For the first time since its landmark ruling in the Citizens United case three years ago, the U.S. Supreme Court has agreed to take a new look at the amount individuals may contribute to candidates for political office and to political parties.

All kinds of bright scenarios have sprung up in the minds of conservatives since the announcement two days ago that the highest court agreed to hear the case. Joined in his suit by the Republican National Committee, Alabama businessman Shaun McCutcheon is seeking an end to the $123,200 limit an individual can give to national parties, federal candidates, and political action committees who support them.

Could the Supreme Court go “all the way,” for example, and lift the ceiling on the $2,500 an individual can now give to federal candidates and outlets?

“I don’t think the court will go all the way and do that,” Hans von Spakovsky, campaign finance expert and fellow at the Heritage Foundation, told Human Events.
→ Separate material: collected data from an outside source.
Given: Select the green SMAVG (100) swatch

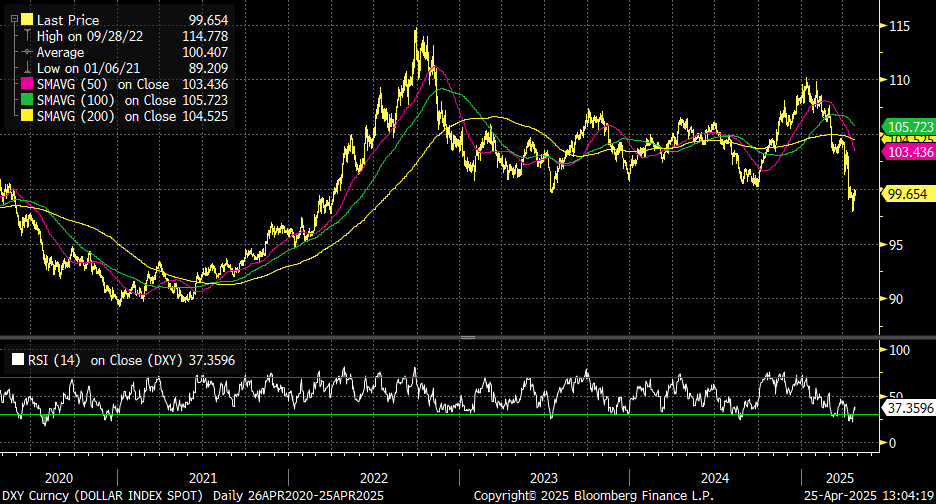Looking at the screenshot, I should [x=27, y=100].
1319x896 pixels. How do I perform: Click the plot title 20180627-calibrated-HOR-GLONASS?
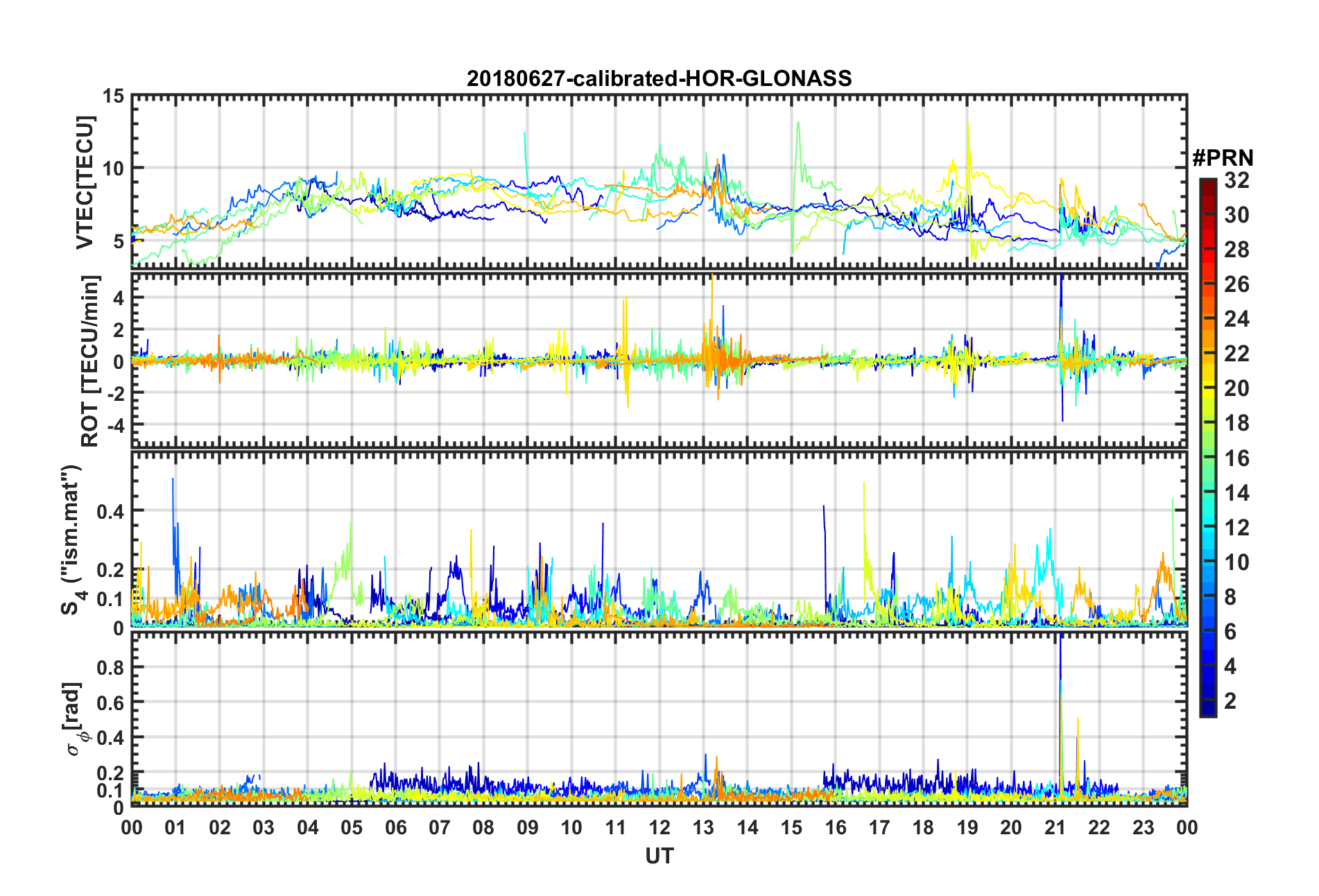pos(659,78)
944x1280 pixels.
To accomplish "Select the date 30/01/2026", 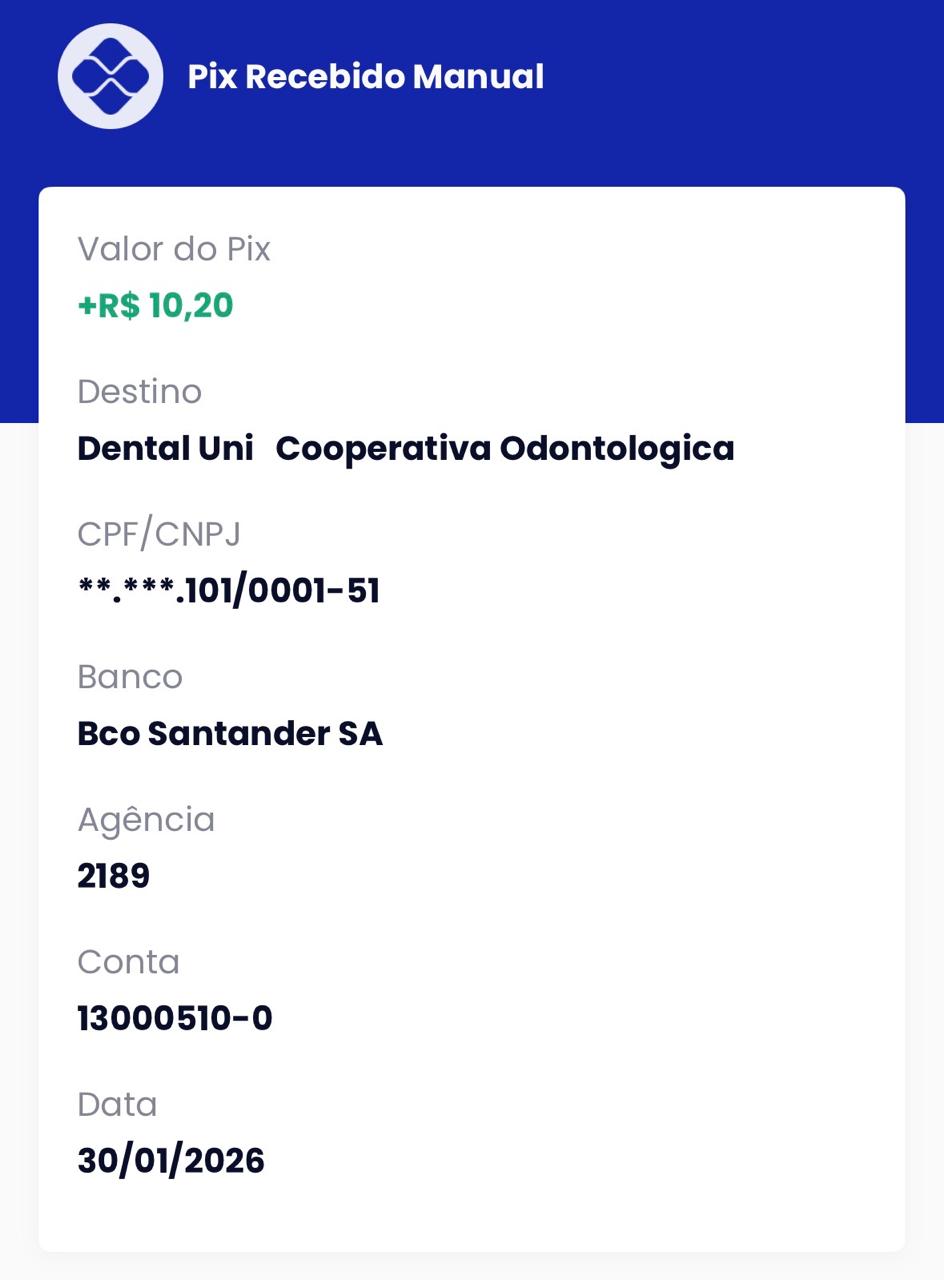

Von Spakovsky pointed out that the attorney for McCutcheon, James Bopp Jr, is not asking the court to lift the cap on individual donations but only to deal with a far narrower issue of aggregate donations by an individual over a two-year cycle to the three groups that can give to a federal candidate. Under present election law, individuals can give no more than $123,200 for each two-year election cycle, with $2,500 per person for a candidate seeking federal office and $30,800 per year to national parties’ political action committees.
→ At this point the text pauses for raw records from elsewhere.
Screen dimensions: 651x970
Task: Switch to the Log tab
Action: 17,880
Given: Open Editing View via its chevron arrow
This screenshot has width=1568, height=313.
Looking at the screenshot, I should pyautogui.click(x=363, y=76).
But could the court reach out and overturn the individual limit? It could, if it chose. During the argument of the Citizens United case in 2009, several justices seemed to be highly critical of limitations on donations to the political process. Justice Antonin Scalia, during an exchange with then-U.S. Solicitor General Elena Kagan — now an associate justice on the Supreme Court — noted that there is no evidence of corruption in state elections where there are no limits on corporate contributions. Kagan replied that the history of half the states should not trump the judgment of Congress to which Scalia replied that “Congress has a self-interest,” namely to protect incumbents.

In Citizens United, justices voted to end restrictions on corporate or union donations to independent, third-party groups who want to influence congressional or presidential elections. This gave rise to the super PACs who deluged the airwaves with widespread advertising advocating and opposing federal candidates.

In two other recent decisions — the Davis and Wisconsin Right-to-Life cases — the court under Chief Justice John Roberts came down on the side of the individual donor and against the regulations within the Bipartisan Campaign Reform Act of 2002 (BCRA) that is commonly called McCain-Feingold.

Given this pattern, von Spakovsky feels, the court is clearly moving in the direction of loosening government regulation of political activity. But “blowing off the cap” on what an individual can donate, he says, “is a bridge too far for them to go now. Perhaps they will in the next case.”